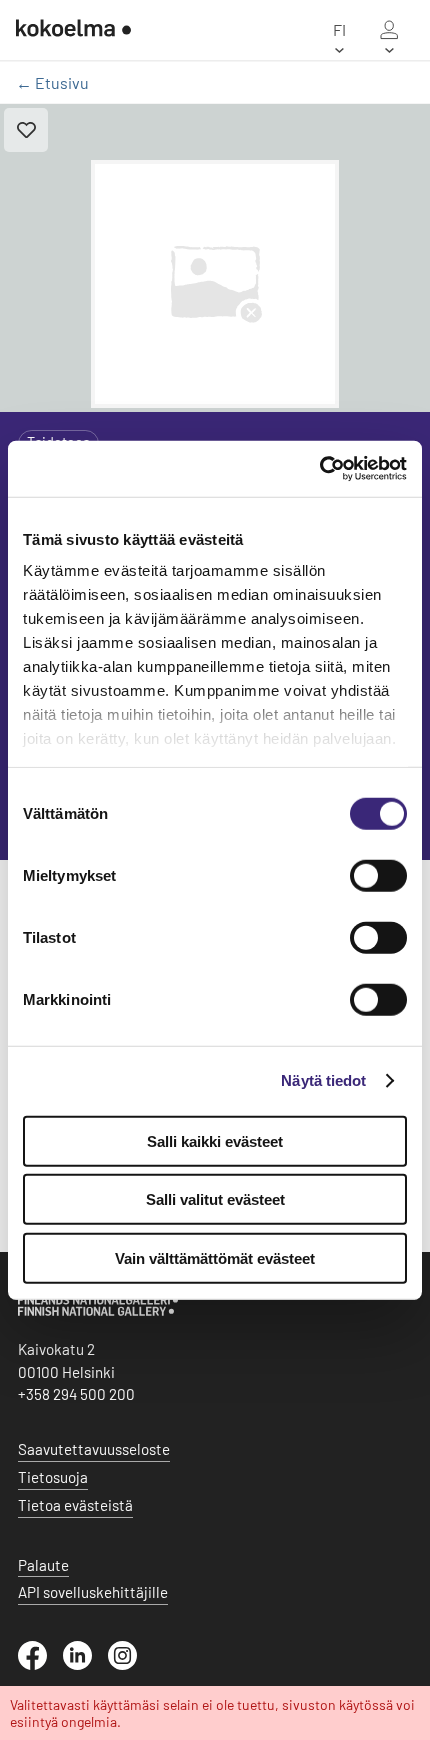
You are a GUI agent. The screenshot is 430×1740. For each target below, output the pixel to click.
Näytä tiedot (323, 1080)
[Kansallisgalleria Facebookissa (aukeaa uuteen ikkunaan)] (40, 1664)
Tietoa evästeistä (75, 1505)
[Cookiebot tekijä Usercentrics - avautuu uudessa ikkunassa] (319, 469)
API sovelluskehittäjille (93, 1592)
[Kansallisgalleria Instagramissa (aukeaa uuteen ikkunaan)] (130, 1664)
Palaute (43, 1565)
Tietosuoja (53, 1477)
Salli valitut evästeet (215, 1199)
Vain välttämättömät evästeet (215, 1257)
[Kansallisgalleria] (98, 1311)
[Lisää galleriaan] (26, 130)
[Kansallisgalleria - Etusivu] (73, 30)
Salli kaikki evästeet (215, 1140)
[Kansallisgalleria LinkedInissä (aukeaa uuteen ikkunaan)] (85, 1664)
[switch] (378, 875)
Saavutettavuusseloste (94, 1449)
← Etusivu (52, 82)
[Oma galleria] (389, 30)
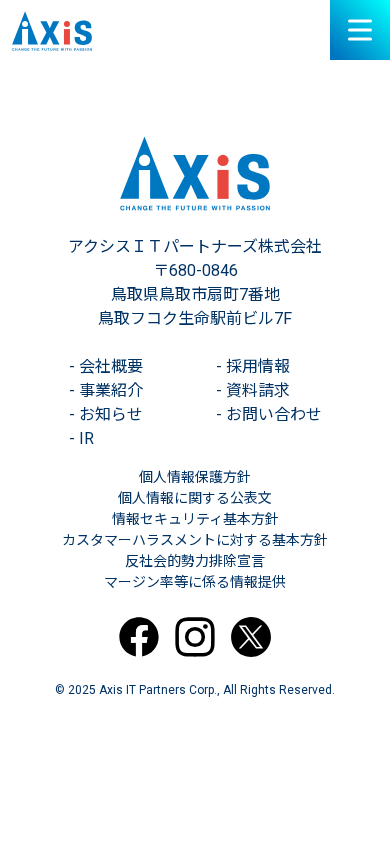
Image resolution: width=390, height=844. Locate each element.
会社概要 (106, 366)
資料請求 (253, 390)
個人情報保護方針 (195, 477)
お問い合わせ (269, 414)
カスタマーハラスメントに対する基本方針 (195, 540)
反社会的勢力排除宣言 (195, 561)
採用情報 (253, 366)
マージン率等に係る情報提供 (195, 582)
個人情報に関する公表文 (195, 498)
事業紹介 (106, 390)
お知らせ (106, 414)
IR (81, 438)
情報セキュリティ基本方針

────────────────────────────────────────

• Description of the task: Your answer must consist only of the lines from the one containing "採用情報 (253, 366)" through the last line of the data above, both included, exactly as written.

• Solution to the problem:
採用情報 (253, 366)
マージン率等に係る情報提供 (195, 582)
個人情報に関する公表文 (195, 498)
事業紹介 (106, 390)
お知らせ (106, 414)
IR (81, 438)
情報セキュリティ基本方針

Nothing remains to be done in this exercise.